Data to use:
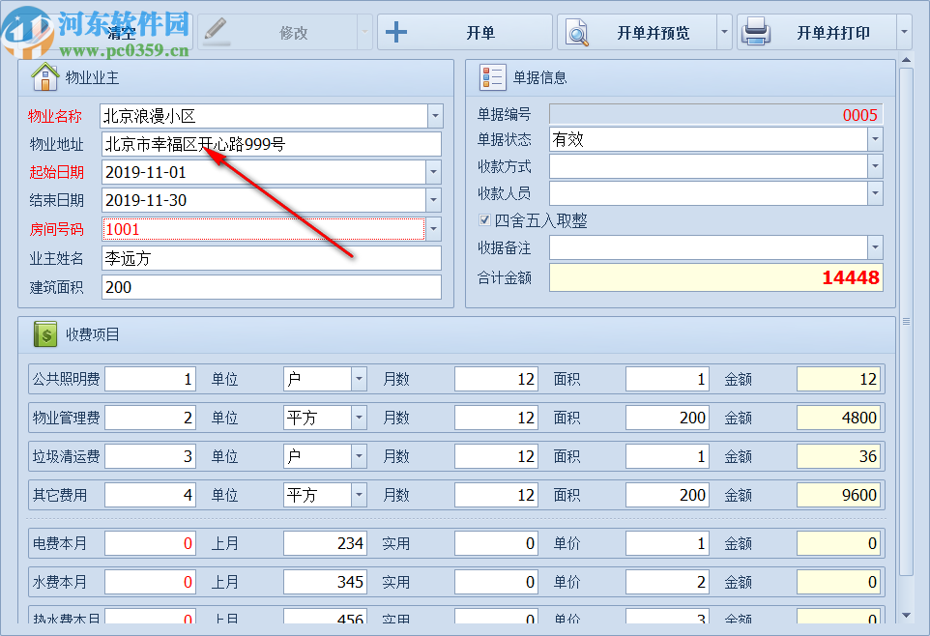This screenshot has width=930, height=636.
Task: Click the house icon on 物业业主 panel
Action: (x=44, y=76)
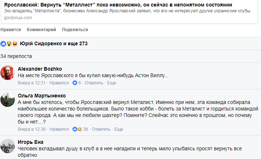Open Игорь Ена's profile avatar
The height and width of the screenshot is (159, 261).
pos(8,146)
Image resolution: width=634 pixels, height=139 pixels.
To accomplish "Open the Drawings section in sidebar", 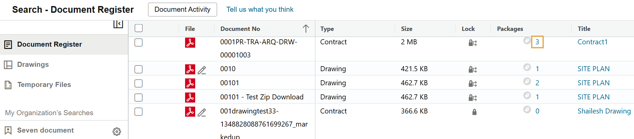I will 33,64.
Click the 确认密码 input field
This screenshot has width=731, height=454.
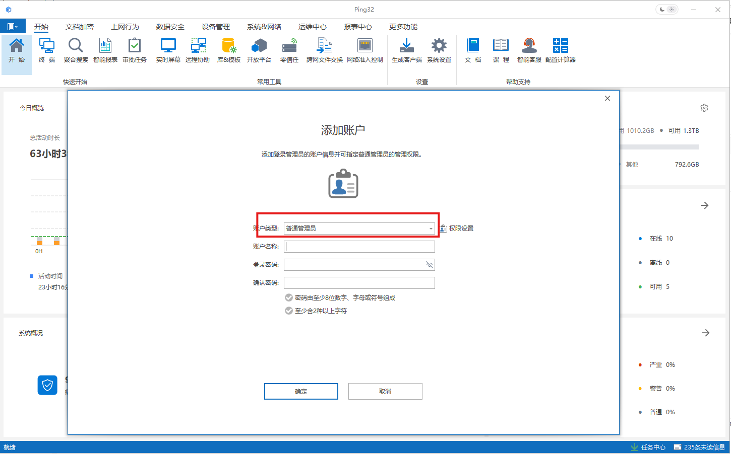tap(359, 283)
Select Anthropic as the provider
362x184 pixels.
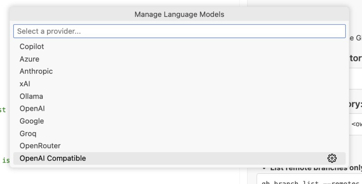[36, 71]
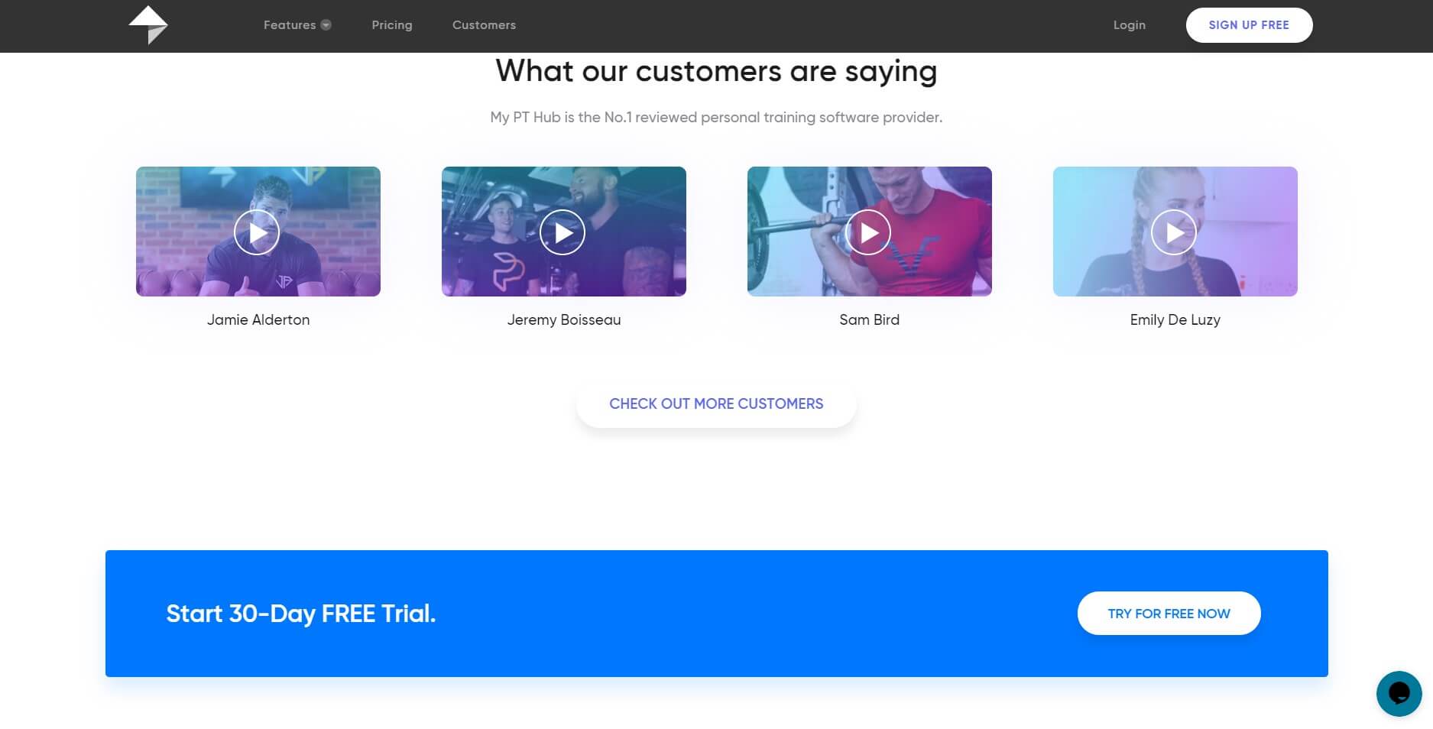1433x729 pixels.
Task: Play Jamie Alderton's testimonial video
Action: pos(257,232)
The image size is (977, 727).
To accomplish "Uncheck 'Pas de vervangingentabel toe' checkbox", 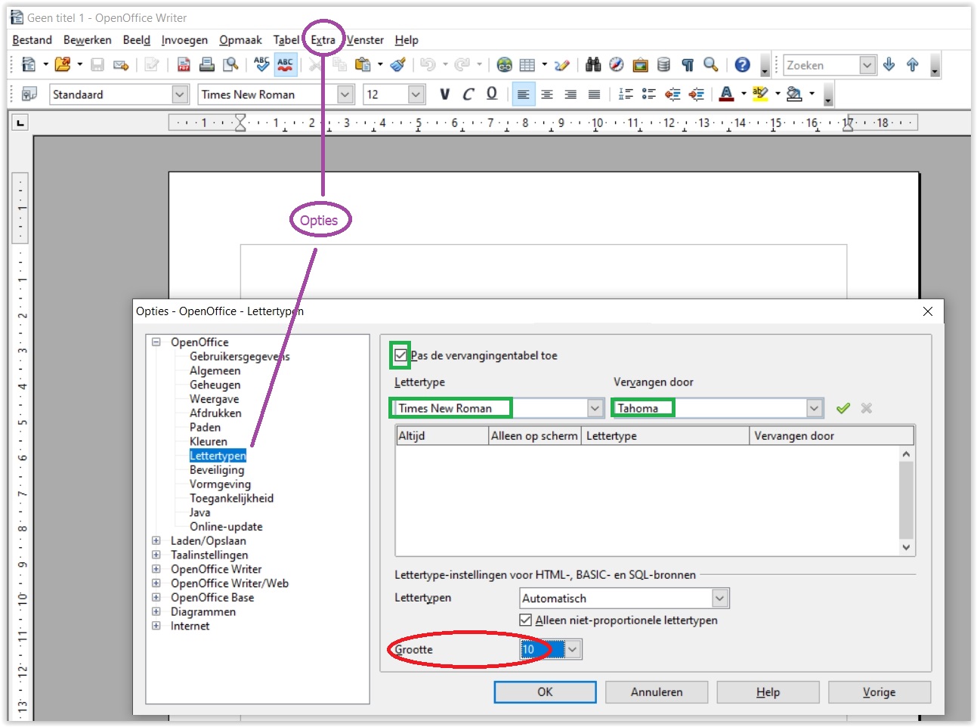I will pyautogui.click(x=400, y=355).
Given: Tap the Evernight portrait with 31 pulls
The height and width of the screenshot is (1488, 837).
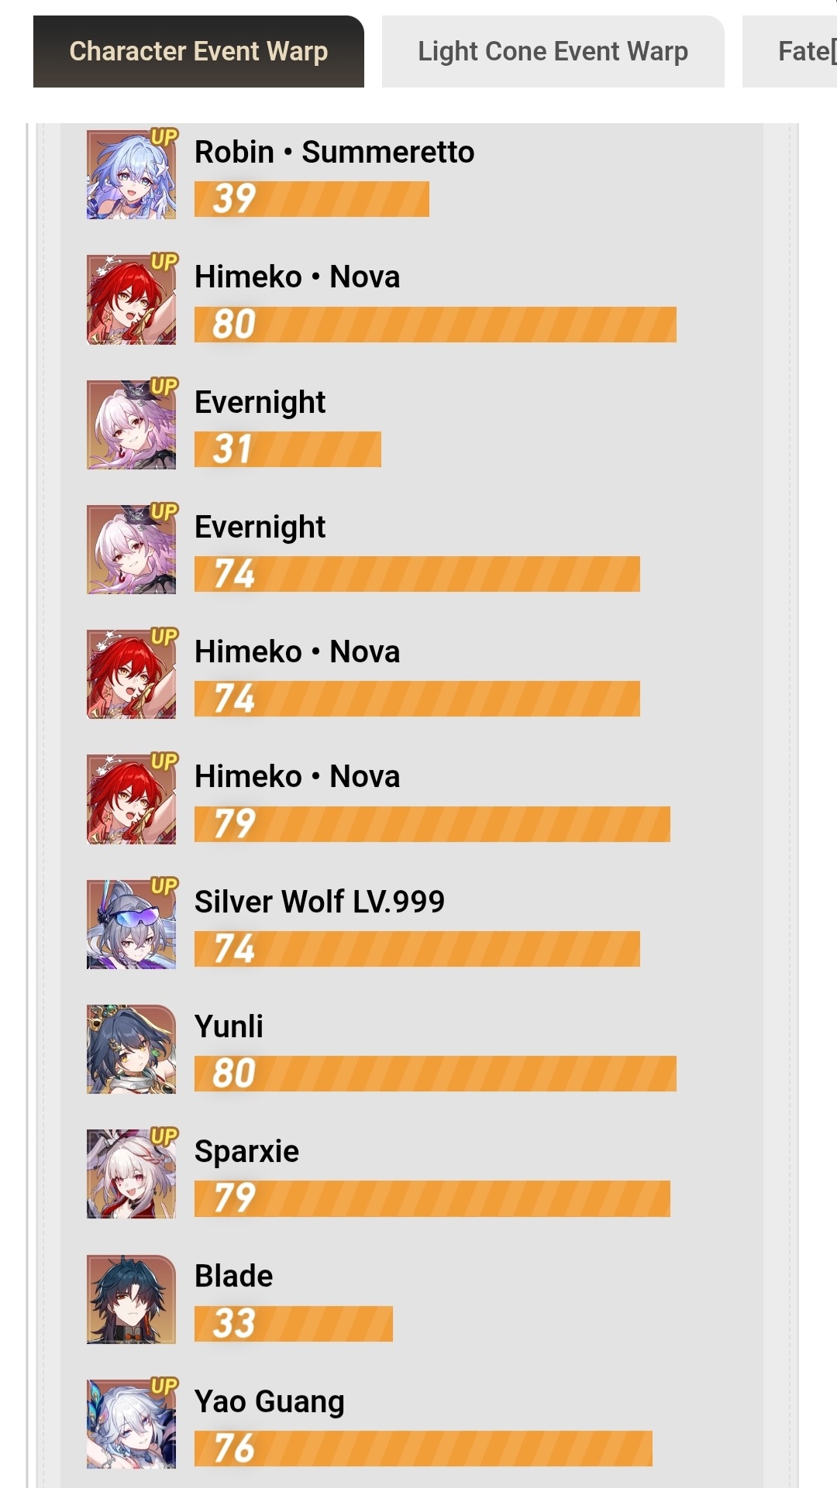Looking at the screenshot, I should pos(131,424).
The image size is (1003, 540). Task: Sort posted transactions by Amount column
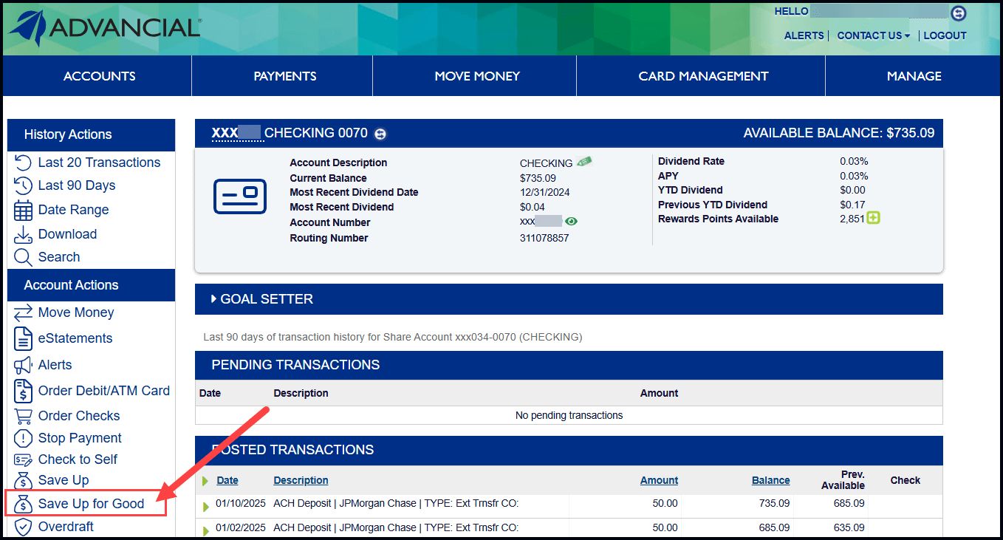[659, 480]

What the exercise asks: Copy exactly the lines that run from the line containing "Given: Tap the" to the end of the data above, keeping both end lines and leaving out all pictures.

Completed task:
Given: Tap the Evernight portrait with 31 pulls
The height and width of the screenshot is (1488, 837).
Looking at the screenshot, I should pos(131,424).
The image size is (1003, 540). Task: Sort posted transactions by Amount column
[659, 480]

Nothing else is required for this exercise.